The genotyping was performed by using the polymerase chain reaction-restriction fragment length polymorphism (PCR-RFLP) method, and the primers for VKORC1 were provided by Invitrogen Trading Co. Ltd., Shanghai, China (Table 1). The reaction system (25 μl) included 2.0 μl template DNA, 0.5 μl 100 μmol/L upstream and downstream primers for −1639 G/A (1μl 100 μmol/L upstream and downstream for 1173 C/T and 497 T/G), 2.5 μl 10×PCR buffer (containing Mg2+), 2 μl 2.5 mmol/L dNTP, 0.25 μl TaqDNA polymerase and double distilled water with a pH value of 8.2. PCR started with initial denaturation at 95°C for 5 min and 35 cycles of denaturation at 94°C for 30 s, annealing at 60°C for 30 s (annealing at 55°C for 30 s for 1173 C/T) and extension at 72°C for 45 s, followed by a final extension at 72°C for 7 min. The PCR products of −1639 G/A, 1173 C/T and 497 T/G were digested by Msp I, Hinf I and Hph I restriction enzyme, respectively. PCR product (8 μl), 2 μl buffer, 8.5 μl dH2O and 1.5 μl 10 U/μl restriction enzymes were incubated at 37 °C overnight. The digested products (9 μl) were added in the sample wells of the negative-pole end of the 2.5% w/v agarose gel electrophoresis and electrophoresed at 120V for 30 min (Bromophenol blue as an indicator and ethidium bromide as a staining agent), and observed under an ultraviolet light.

Table 1

PCR primers for VKORC1–1639 G/A, 1173 C/T and 497 T/G.

Site	Sequence
VKORC1 −1639 A/G	Upstream primer: 5′-GCCAGCAGGAGAGGGAAATA-3′Downstream primer: 5′-AGTTTGGACTACAGGTGCCT-3′
VKORC1 1173 C/ T	Upstream primer: 5′-TAGGACTGT-CAACCCAGT-3′Downstream primer: 5′-AGTGACATG-GAATCCTGA-3′
VKORC1 497 T/G	Upstream primer: 5′-ATGGCAAGGCTGGTATAACG-3′Downstream primer: 5′-AGGATGGCGGTAGAGATTGA-3′

PCR – polymerase chain reaction.

Genotype analysis

The length of PCR amplification products of VKORC1–1639 A/G was 290 bps. The wild type homozygote GG was digested by Msp I, producing two fragments of 168 bps and 122 bps.
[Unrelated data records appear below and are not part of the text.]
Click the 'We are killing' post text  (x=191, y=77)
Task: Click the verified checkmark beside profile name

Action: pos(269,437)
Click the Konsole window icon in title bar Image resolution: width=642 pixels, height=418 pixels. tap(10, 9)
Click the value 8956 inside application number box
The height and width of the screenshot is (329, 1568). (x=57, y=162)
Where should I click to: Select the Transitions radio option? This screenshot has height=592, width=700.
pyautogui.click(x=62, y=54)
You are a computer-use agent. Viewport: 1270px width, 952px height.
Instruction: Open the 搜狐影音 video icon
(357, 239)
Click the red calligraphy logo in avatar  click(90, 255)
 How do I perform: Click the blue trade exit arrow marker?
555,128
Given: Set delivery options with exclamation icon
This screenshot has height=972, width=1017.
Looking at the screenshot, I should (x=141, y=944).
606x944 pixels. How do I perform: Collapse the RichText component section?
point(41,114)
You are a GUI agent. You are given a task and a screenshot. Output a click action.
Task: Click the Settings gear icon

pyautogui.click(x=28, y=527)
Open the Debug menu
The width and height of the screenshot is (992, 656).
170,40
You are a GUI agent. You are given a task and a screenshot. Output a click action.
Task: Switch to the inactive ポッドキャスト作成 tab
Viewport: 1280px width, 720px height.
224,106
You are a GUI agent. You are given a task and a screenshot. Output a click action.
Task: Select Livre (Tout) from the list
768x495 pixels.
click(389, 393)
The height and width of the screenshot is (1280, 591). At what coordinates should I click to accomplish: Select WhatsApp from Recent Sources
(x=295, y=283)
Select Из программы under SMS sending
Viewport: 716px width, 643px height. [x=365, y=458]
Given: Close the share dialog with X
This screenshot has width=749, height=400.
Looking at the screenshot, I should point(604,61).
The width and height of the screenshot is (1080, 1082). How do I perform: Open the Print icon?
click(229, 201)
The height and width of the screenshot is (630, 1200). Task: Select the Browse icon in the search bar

The mutant heterozygote AG yielded three fragments of 290 bps, 168 bps and 122 bps after digestion, while the mutant homozygote AA produced only one fragment of 290 bps due to a lack of Msp I restriction site. The length of PCR amplification products of VKORC1 1173 C/T was 150 bps. The wide homozygote (CC type) cannot be digested by Hinf I and had only one fragment (150 bps), the mutant heterozygote (TC type) was partly cut and had three fragments (150, 100 and 50 bps), and the mutant homozygote (TT type) was cut into two fragments (100 and 50 bps). The length of PCR amplification products of VKORC1 497 T/G was 259 bps. The wild type homozygote TT was digested by Hph I, producing two fragments of 212 bps and 47 bps, the mutant heterozygote TG yielded three fragments (259, 212 and 47 bps) after digestion, while the mutant homozygote GG was not detected.

Statistical analysis

Measurement data were presented as mean ± standard deviation (SD), and enumeration data were presented as frequency. The χ2 test was used to detect if the gene distribution accorded with the Hardy-Weinberg equilibrium, and to compare genotype and allele frequency between groups. The comparisons of clinical characteristics and warfarin maintenance dose between different genotypes were conducted by using the t test or variance analysis. Linear regression method was used to analyze the relevances between warfarin maintenance dose and variables. A two-tailed significance level was used in all tests and a P value less than 0.5 was taken as statistically significant. All the analyses were performed using software SPSS17.0 (SPSS Inc., Chicago, IL, USA).

Results

Baseline characteristics

A total of 278 patients who underwent cardiac valve replacement were enrolled to this study, including 117 males and 161 females, with age ranging from 18 to 75 years (mean age, 42.50±13.89 years). Among them, 100 patients (35.97%) aged ≥50 years and 178 patients (64.03%) aged <50 years. Average BMI was 18.37±3.59 kg/m2 for all the enrolled patients, with 217 patients (78.06%) in the low BMI group, 41 patients (14.75%) in the normal BMI group, and 20 patients (7.19%) in the high BMI group. Average BSA was 1.54±0.15 m2, with 171 patients (61.51%) with BSA ≥1.5 m2, and 107 patients (38.49%) <1.5 m2. Seventeen patients (6.12%) underwent Bentall surgery, 60 patients (21.58%) underwent aortic valve replacement (AVR), 86 patients (30.94%) underwent mitral valve replacement (MVR), and 115 patients (41.37%) underwent double valve replacement (DVR). On the other hand, 21 patients (7.55%) received biological valve replacement, and 257 patients (92.45%) revived mechanical valve replacement. Average warfarin maintenance dose was 3.20±1.08 mg.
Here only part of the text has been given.